Apenas un mes después, el 20 de Junio del 2001, los diputados rebeldes
del Frepaso anuncian su integración formal y definitiva al Bloque del
ARI. Pocos días después los diputados de origen peronista Rafael Romá
y Mario Cafiero también se sumarían al bloque inicial.

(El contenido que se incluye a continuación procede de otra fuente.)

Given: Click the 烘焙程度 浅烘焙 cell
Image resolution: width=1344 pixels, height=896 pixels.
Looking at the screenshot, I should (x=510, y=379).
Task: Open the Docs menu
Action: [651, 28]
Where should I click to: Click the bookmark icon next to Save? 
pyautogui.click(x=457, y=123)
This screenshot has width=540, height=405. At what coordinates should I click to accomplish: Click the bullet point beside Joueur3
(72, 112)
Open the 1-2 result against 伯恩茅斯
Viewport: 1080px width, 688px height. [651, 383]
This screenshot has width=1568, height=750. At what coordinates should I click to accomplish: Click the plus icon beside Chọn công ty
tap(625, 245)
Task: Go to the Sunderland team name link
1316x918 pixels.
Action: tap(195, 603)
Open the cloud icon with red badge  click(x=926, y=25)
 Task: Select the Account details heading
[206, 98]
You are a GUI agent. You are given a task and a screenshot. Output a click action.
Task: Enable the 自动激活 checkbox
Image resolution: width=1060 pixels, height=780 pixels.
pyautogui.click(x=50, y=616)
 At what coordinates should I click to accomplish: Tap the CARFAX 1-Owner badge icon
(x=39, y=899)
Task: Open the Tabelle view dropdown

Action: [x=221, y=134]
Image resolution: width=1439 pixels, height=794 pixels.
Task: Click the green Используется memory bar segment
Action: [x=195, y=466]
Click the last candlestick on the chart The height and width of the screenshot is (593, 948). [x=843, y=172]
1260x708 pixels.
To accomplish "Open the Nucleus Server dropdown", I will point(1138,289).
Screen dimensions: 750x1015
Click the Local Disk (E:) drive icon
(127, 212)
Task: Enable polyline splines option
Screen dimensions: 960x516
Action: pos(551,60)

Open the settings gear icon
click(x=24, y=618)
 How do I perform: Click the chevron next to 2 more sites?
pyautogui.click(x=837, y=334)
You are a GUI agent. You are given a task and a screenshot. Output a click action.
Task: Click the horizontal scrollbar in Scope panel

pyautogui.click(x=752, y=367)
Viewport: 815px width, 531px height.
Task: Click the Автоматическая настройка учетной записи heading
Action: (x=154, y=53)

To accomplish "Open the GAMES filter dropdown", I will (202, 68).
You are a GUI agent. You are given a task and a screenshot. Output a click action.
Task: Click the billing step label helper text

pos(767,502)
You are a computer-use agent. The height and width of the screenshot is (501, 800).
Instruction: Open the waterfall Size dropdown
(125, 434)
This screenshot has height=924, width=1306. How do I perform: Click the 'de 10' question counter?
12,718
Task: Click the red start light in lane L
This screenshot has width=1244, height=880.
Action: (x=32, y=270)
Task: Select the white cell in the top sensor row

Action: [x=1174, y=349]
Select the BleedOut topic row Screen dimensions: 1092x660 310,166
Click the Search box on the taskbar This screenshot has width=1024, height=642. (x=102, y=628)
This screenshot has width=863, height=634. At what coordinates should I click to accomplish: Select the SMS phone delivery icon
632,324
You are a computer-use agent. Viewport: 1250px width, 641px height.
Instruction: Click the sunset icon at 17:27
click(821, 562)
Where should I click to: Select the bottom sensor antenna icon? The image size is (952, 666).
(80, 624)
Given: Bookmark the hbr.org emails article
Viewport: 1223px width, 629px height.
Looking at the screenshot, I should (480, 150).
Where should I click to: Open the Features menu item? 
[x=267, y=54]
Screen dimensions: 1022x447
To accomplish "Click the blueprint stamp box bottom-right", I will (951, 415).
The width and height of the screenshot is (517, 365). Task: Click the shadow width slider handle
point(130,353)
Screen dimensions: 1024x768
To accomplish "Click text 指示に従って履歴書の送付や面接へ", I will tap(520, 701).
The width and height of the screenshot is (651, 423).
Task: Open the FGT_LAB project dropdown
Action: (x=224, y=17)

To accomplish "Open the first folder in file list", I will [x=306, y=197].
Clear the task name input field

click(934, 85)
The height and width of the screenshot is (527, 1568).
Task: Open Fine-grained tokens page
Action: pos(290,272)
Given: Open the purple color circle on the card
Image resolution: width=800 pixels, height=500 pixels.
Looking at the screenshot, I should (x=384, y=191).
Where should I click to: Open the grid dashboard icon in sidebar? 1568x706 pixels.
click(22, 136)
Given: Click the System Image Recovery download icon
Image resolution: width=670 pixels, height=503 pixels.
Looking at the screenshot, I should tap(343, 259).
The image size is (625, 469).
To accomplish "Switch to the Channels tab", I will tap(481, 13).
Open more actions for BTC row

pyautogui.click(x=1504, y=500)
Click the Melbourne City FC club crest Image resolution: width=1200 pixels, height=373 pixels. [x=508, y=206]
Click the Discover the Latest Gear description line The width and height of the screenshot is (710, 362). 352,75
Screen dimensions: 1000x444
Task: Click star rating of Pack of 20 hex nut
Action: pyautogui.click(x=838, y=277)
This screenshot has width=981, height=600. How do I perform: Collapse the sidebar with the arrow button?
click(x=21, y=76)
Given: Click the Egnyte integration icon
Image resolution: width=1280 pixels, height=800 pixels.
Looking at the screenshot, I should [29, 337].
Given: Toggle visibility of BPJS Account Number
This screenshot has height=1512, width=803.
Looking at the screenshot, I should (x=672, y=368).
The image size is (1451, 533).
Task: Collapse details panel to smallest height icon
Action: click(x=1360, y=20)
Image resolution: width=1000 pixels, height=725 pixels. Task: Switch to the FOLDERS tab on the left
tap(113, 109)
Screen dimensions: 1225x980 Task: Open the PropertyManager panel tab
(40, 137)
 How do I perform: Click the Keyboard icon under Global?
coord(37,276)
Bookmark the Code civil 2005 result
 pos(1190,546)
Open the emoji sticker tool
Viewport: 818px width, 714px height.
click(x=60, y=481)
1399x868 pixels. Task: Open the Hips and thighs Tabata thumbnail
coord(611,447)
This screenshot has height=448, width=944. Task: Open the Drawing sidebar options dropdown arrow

Un capítulo gravitante en la historia del ARI lo constituye sin dudas,
la tarea encomiable y patriótica que la Diputada Carrió encabezó
entre mayo y noviembre del 2001 presidiendo la Comisión Especial
Investigadora Sobre Hechos Ilícitos vinculados con el lavado de dinero
de la Cámara de Diputados (El informe final puede leerse en www.informelavado.com
).
Cabe señalar que en la actualidad integran el bloque del ARI otros
legisladores nacionales que se fueron sumando a partir del 10 de
diciembre de 2001 (Ariel Basteiros, Alicia Gutierrez, Laura Musa,
Alberto Piccinini, y Marcela Rodriguez). Ya durante el 2002; decidieron
su integración al ARI los diputados procedentes del Frente Grande,
encabezados por el compañero José Vitar, María América González,
Fabián De Nuccio, Fernando Melillo, Irma Parentella, Carlos Raimundi,
Atilio Tazzioli.
Todos ellos trabajan política y legislativamente en un marco de unidad
con otros diputados nacionales con los que conforman el Interbloque
Alternativa: García Eduardo, Giustiniani Rubén (Partido Socialista
Popular); Monteagudo María Lucrecia (Partido Intransigente); Gutierrez
Francisco (Polo Social); y Jarque Margarita.
La declaración adjunta fundacional del Movimiento ARI, suscripta por la
Asamblea Multitudinaria de la Emilia (25 de Noviembre de 2001, San
Nicolás, Pcia. de Bs.As) es el corolario de esta breve génesis, que
hoy nos encuentra en plena tarea militante de ayudar a parir una nueva
Argentina que devuelva la Justicia Social usurpada a los millones de
compatriotas que hoy padecen las consecuencias de las políticas de los
últimos gobiernos las que a su vez le dan el contexto histórico al
nacimiento de nuestra fuerza política.